◆ **Exercise prompt**
Please print the entries below exactly, from the line with "The height and width of the screenshot is (812, 1462)." through the line with "You are a computer-use agent.", including both of those lines and leaving out all others.
Given entries: Begin
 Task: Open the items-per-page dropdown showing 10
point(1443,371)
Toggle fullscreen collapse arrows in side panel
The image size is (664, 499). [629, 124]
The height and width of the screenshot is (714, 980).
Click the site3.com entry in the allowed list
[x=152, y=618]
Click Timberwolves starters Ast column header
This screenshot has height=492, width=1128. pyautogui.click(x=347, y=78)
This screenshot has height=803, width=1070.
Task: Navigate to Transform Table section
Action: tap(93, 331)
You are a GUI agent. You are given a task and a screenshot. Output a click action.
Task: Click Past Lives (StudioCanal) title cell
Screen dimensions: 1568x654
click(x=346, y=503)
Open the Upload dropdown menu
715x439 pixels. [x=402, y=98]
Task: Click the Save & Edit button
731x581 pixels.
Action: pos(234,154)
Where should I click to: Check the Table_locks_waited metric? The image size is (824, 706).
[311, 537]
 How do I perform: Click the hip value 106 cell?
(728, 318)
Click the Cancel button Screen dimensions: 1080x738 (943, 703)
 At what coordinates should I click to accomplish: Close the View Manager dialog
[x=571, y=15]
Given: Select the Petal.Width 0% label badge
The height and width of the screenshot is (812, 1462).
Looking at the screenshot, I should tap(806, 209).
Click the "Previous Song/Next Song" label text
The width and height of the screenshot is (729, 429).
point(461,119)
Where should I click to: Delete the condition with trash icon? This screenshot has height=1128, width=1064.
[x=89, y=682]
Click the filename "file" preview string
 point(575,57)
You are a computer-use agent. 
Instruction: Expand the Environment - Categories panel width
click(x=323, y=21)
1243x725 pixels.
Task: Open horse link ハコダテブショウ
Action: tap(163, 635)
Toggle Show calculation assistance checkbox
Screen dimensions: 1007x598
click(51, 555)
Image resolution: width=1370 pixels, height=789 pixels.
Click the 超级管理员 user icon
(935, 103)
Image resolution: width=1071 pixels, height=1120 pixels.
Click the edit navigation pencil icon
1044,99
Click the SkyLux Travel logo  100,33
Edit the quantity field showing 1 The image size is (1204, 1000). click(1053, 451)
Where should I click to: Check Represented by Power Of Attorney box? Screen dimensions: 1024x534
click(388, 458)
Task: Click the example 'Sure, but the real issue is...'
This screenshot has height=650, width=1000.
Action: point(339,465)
Given entries: End
◆ **Result for this exercise**
The height and width of the screenshot is (812, 1462).
Looking at the screenshot, I should tap(806, 209).
Click the "Previous Song/Next Song" label text
The width and height of the screenshot is (729, 429).
point(461,119)
Where should I click to: Delete the condition with trash icon? This screenshot has height=1128, width=1064.
[x=89, y=682]
Click the filename "file" preview string
 point(575,57)
You are a computer-use agent. 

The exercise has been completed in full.